* [Required action]:
The entries that follow include a run beginning at the line with "For every named target in this 330×2576" and ending at the line with "Σύνδεση Λογαριασμού (173, 3)"; restate that run word for word and leave the rest out.

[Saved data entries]
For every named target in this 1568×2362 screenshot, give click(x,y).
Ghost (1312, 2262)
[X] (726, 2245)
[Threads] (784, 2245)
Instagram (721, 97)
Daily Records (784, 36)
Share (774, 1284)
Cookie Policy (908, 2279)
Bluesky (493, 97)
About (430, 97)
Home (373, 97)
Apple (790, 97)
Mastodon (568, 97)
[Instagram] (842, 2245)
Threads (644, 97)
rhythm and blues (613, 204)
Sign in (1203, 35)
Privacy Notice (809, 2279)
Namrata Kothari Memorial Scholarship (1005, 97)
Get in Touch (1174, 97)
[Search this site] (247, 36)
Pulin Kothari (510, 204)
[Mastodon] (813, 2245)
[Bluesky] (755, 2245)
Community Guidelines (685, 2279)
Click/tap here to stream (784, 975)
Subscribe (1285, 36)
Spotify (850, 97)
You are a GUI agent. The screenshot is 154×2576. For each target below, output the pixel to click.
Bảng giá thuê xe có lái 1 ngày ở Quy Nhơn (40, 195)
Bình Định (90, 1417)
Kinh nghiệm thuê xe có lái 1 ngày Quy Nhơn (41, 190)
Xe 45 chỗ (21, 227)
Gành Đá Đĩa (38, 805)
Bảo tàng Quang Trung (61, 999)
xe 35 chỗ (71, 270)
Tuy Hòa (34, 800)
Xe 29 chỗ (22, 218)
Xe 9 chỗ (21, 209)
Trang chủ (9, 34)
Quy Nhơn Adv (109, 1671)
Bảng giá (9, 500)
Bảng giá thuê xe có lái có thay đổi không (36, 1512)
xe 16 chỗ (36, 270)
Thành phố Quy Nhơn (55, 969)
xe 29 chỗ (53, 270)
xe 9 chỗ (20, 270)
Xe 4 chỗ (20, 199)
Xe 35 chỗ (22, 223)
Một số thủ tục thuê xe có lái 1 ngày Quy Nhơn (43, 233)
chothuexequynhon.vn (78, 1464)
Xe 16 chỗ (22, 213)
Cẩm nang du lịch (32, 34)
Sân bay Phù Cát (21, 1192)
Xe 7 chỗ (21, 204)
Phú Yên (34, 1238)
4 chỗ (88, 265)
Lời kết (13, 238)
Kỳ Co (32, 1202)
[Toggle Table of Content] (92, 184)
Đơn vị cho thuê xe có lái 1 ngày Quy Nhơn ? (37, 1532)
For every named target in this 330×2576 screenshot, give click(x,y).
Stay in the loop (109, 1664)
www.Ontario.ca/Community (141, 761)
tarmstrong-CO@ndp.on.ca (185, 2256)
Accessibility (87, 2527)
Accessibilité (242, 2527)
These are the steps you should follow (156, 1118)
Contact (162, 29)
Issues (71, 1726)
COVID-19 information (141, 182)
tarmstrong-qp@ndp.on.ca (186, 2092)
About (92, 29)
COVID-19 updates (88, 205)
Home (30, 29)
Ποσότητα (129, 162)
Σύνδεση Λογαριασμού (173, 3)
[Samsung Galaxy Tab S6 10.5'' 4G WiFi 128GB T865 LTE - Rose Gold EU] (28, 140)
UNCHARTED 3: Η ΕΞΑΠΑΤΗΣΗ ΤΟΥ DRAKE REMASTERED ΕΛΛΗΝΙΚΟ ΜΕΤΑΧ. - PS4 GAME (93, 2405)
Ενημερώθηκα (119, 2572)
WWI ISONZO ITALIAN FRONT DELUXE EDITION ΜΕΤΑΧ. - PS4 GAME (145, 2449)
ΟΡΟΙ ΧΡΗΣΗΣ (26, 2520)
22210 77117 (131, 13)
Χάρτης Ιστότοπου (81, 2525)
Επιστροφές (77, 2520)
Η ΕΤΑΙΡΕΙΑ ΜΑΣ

* [Result]:
For every named target in this 330×2576 screenshot, give click(x,y).
Stay in the loop (109, 1664)
www.Ontario.ca/Community (141, 761)
tarmstrong-CO@ndp.on.ca (185, 2256)
Accessibility (87, 2527)
Accessibilité (242, 2527)
These are the steps you should follow (156, 1118)
Contact (162, 29)
Issues (71, 1726)
COVID-19 information (141, 182)
tarmstrong-qp@ndp.on.ca (186, 2092)
About (92, 29)
COVID-19 updates (88, 205)
Home (30, 29)
Ποσότητα (129, 162)
Σύνδεση Λογαριασμού (173, 3)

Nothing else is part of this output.